A Homeowners Association (HOA) is an organization that governs a community of homes — typically a condominium complex, townhome development, or planned single-family neighborhood. When you purchase a home in an HOA community, membership is automatic and mandatory. You agree to pay regular dues and follow the community's rules (CC&Rs — Covenants, Conditions & Restrictions) as a condition of ownership.

What HOA Fees Cover

HOA fees fund the maintenance and management of shared common areas and amenities. This typically includes landscaping of common areas, exterior maintenance, community pools, gyms, clubhouses, security, and professional management company fees. For condominiums, fees often also cover building insurance (for the structure itself), water and sewer utilities, elevator maintenance, and roof repairs. The scope varies significantly by community, so always review the HOA's financial documents and meeting minutes before purchasing.

Typical HOA Fee Ranges

HOA fees vary widely by property type and location. Single-family home HOAs in planned communities often charge $100–$400/month for basic common area maintenance. Condominium HOAs typically run $300–$800/month, sometimes higher for luxury buildings or those with extensive amenities. High-rise urban condos can easily reach $1,500–$2,500/month or more when utilities are included. These fees are in addition to your mortgage payment, property taxes, and personal homeowner's insurance.

How HOAs Affect Affordability

Mortgage lenders include HOA fees in your housing expense calculation (front-end DTI). A $400/month HOA fee in a market where the median home requires a $2,200 P&I payment means your effective housing cost is $2,600/month — which reduces your qualifying loan amount. Use the Home Affordability Calculator with your full expected monthly housing cost to get an accurate picture.

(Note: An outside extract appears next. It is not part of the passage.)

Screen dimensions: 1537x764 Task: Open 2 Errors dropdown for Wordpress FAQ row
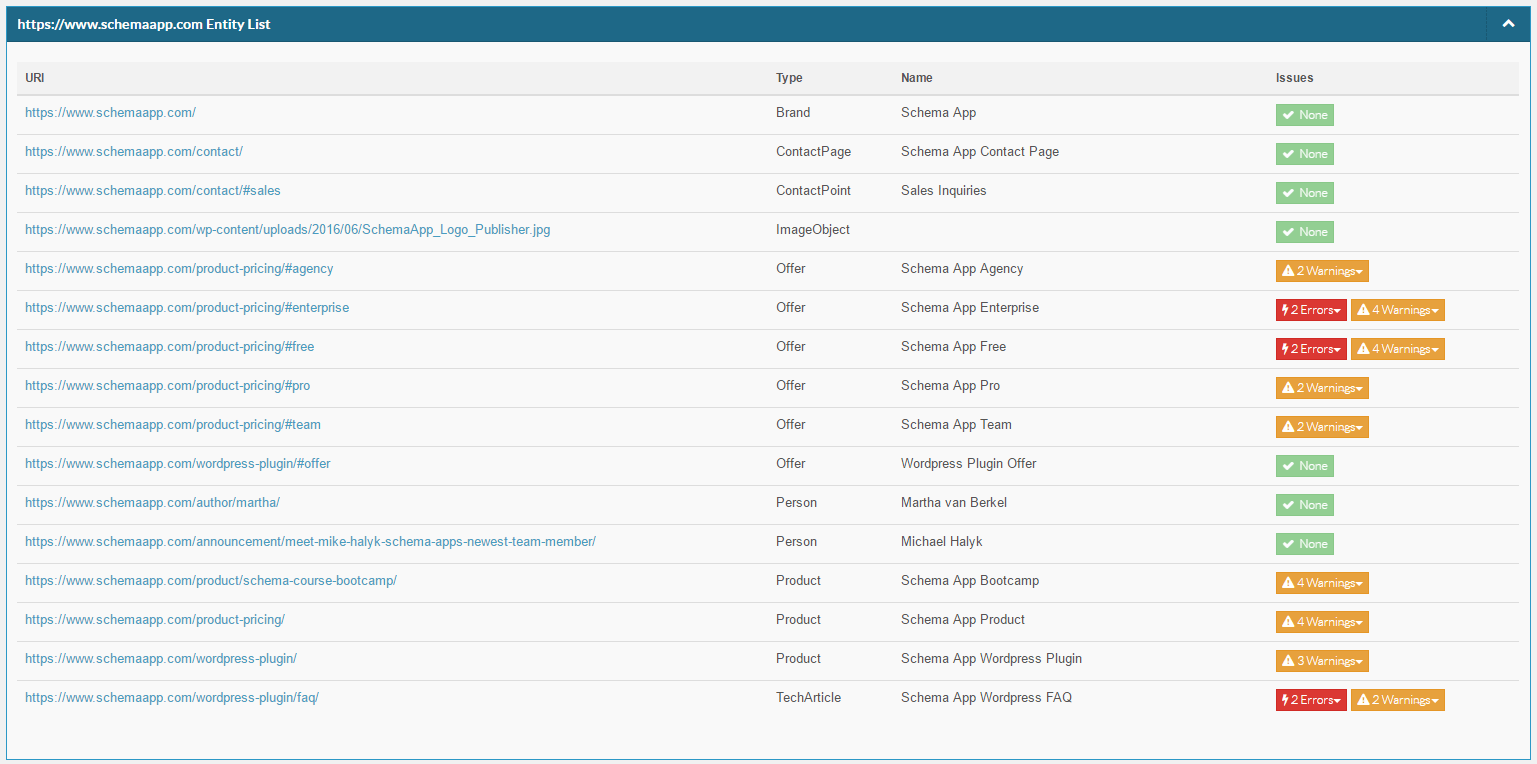point(1310,700)
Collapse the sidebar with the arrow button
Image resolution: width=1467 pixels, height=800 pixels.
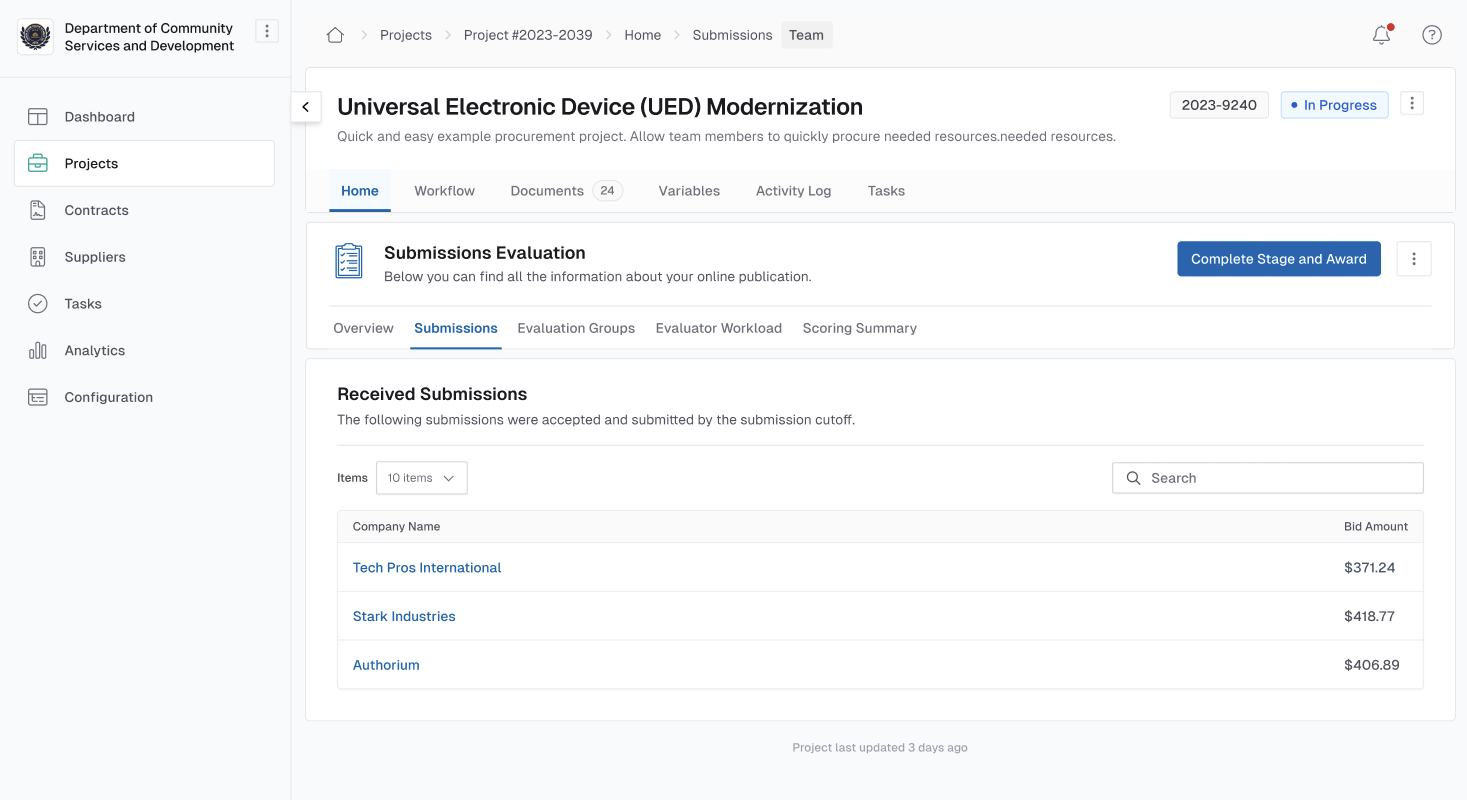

Special Assessments and Financial Health

Beyond regular dues, HOAs can levy special assessments — one-time charges for major repairs or capital improvements not covered by reserves (e.g., roof replacement, pool resurfacing, parking lot repaving). Before buying, request the HOA's reserve study, budget, and meeting minutes. An underfunded reserve account (less than 10% funded is a red flag) signals a high likelihood of special assessments. At closing, you may also owe HOA transfer fees — an item to include when estimating your total closing costs.